*What this task involves:* The material below should be copied line for line, please, with pictures omitted.

*-*-*

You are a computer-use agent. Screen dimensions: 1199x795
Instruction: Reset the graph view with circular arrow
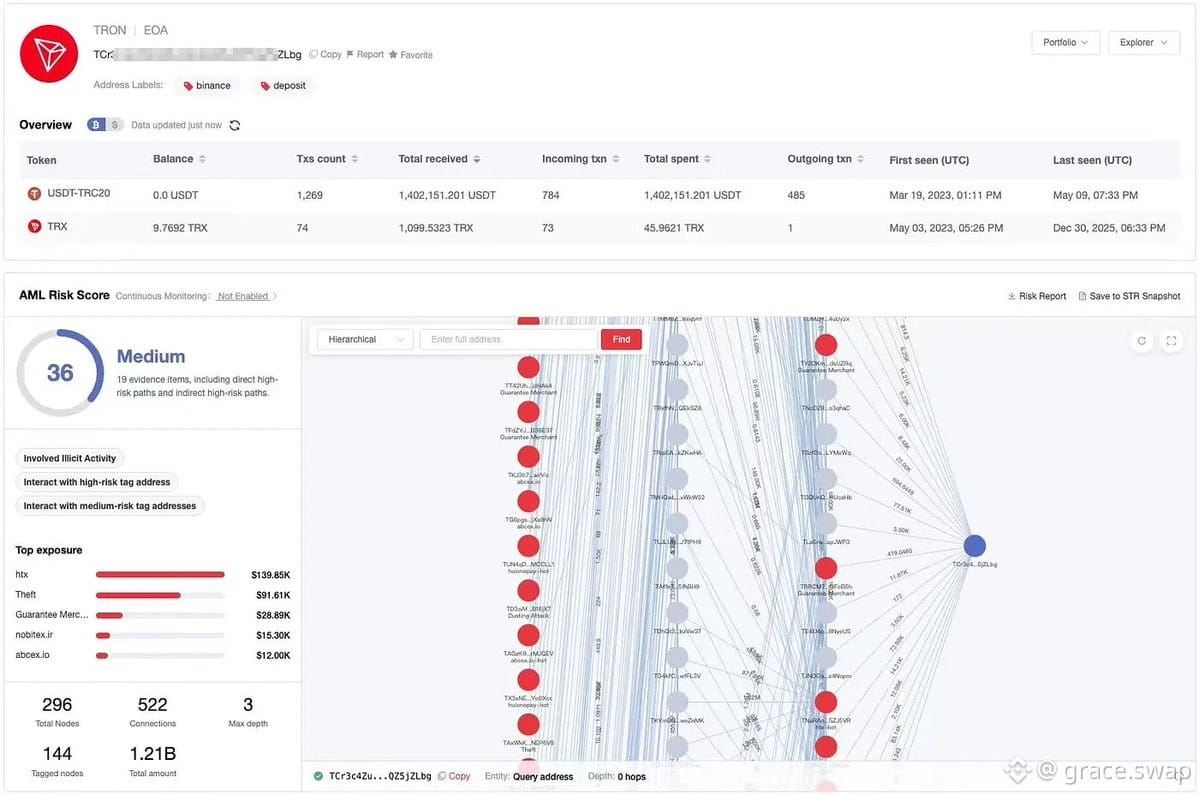point(1142,341)
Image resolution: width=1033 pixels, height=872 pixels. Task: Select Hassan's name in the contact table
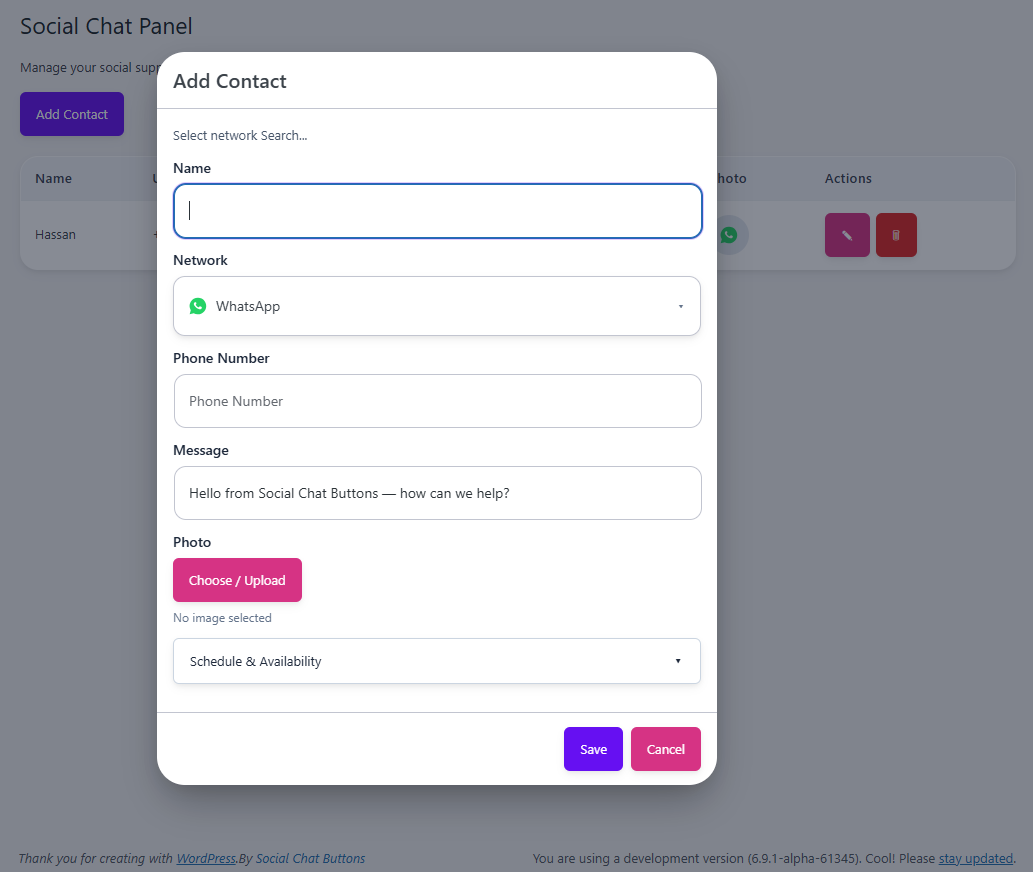point(55,234)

*-*-*

*Solution to this problem:*
You are a computer-use agent. Screen dimensions: 1199x795
Instruction: Reset the graph view with circular arrow
point(1142,341)
Image resolution: width=1033 pixels, height=872 pixels. Task: Select Hassan's name in the contact table
point(55,234)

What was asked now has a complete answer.